Chapitre 6 : Promesses
Le ciel de fin d’après-midi était d’un bleu poudré, parsemé de nuages pâles qui glissaient lentement comme des souvenirs. Maya marchait dans la rue, ses pas lents, mesurés. Elle portait une écharpe crème autour du cou, pas tant pour la chaleur que pour le réconfort familier qu’elle lui procurait. Les voitures défilaient dans un fond sonore constant, mais elle n’entendait que le battement irrégulier de son cœur.
Elle s’arrêta devant l’immeuble de Leo. C’était un bâtiment modeste, avec une petite entrée en brique et un escalier grinçant qu’elle connaissait presque par cœur maintenant. Elle monta doucement, prenant le temps de sentir chaque marche sous ses pieds.
Arrivée devant la porte de son appartement, elle frappa deux fois, hésita, puis leva la main pour frapper une troisième fois — quand la porte s’ouvrit.

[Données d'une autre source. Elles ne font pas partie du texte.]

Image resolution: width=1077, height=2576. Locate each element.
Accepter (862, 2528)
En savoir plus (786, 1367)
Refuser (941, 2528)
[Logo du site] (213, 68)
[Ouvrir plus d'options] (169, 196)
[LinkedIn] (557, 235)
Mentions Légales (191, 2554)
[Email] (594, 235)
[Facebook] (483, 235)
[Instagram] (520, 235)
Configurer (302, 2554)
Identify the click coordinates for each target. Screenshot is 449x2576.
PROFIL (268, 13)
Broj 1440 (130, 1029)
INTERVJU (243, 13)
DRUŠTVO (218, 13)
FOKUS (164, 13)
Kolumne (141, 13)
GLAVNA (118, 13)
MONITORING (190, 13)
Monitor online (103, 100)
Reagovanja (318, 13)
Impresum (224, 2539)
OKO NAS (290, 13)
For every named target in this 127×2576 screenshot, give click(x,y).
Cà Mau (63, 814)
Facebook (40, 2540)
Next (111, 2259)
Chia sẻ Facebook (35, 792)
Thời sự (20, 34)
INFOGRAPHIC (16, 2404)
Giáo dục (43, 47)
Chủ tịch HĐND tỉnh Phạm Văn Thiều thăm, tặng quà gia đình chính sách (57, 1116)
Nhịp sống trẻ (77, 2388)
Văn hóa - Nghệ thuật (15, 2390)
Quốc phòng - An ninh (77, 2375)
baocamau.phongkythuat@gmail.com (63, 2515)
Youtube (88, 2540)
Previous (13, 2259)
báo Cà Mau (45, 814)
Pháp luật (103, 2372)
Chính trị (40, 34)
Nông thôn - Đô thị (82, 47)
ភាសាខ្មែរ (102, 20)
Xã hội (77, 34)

— Maya, dit Leo dans un souffle.
Il était là, debout, vêtu d’un simple pull noir et d’un jean, les cheveux en bataille, comme s’il avait tourné en rond dans le salon depuis des heures. Ses yeux trahissaient un mélange d’appréhension et de soulagement.
— Salut, murmura-t-elle.
— Entre, s’il te plaît.
Elle entra. L’appartement était baigné d’une lumière douce, celle d’une lampe à abat-jour dans un coin et de guirlandes lumineuses suspendues au-dessus du canapé. Une bouilloire sifflait doucement dans la cuisine ouverte.
— Tu veux du thé ? proposa-t-il.
— Oui, avec du miel si tu as.
Leo hocha la tête, disparut un instant dans la cuisine. Maya en profita pour faire quelques pas dans la pièce. Sur la table basse, elle reconnut leur carnet commun — celui qu’ils avaient commencé à remplir tous les deux, page après page, mot après mot.
Leo revint avec deux mugs fumants et s’assit à côté d’elle. Le silence s’installa, pas pesant, mais attentif. Comme si chacun attendait que l’autre ouvre une brèche.
— Tu vas mieux ? demanda-t-il doucement.
Maya hocha la tête.
— Je crois. C’est confus, parfois. Mais… je pense que je commence à comprendre ce que je ressens.
Elle le regarda dans les yeux.
— Tu m’as manqué. Pas seulement comme petit ami, mais comme… ancrage.
Leo baissa les yeux, un sourire discret naissant au coin de ses lèvres.
— Moi aussi. J’ai essayé de faire semblant que tout allait bien. Mais sans toi, tout sonne faux.
Ils burent quelques gorgées de thé en silence. Puis Maya reprit, sa voix plus assurée :
— J’ai passé des années à me cacher derrière les livres, les projets, les rêves trop grands. C’était plus facile que d’affronter les choses que je ne contrôle pas.
— Comme moi, dit Leo. J’écris au lieu de parler. Et je me tais quand je devrais crier.
Elle sourit, un sourire vrai.
— On est un peu cassés, toi et moi. Mais on colle les morceaux ensemble, non ?
Leo la regarda longuement.
— Oui. Et c’est ce qui nous rend réels.
Il se pencha vers la table, ouvrit le carnet, tourna les pages, puis prit un stylo et écrivit en silence. Lorsqu’il eut terminé, il poussa doucement le carnet vers elle.
Elle lut à voix haute :
— « Je te promets de ne plus te laisser deviner ce que je ressens. Je te promets des mots, même maladroits. Je te promets d’être là, même quand c’est flou. »
Maya sentit une boule dans sa gorge. Elle prit le stylo à son tour et écrivit sous ses mots :
« Je te promets de ne plus me taire. Je te promets d’aimer sans me cacher. Je te promets d’oser, même si j’ai peur. »
Elle posa le stylo, puis releva les yeux vers lui.
— Ce n’est pas une promesse parfaite.
— Rien entre nous ne l’a jamais été. Et c’est pour ça que c’est vrai, répondit-il.
Un silence. Puis Leo avança doucement sa main vers la sienne. Elle la prit, naturellement. Et sans rien dire de plus, il se pencha et l’embrassa.
Un baiser tendre. Lent. Profond. Un baiser qui n’était pas une fin mais un point d’ancrage. Un retour à ce qu’ils étaient, à ce qu’ils avaient décidé de devenir ensemble.
Quand ils se séparèrent, Maya posa son front contre celui de Leo.
— On a encore beaucoup à apprendre.
— Tant mieux, répondit-il. Je veux tout apprendre de toi. Encore et encore.
Et ce soir-là, entre les tasses de thé refroidies, les pages griffonnées et les regards silencieux, Maya sut une chose essentielle : parfois, les promesses n’ont pas besoin d’être parfaites — il suffit qu’elles soient tenues.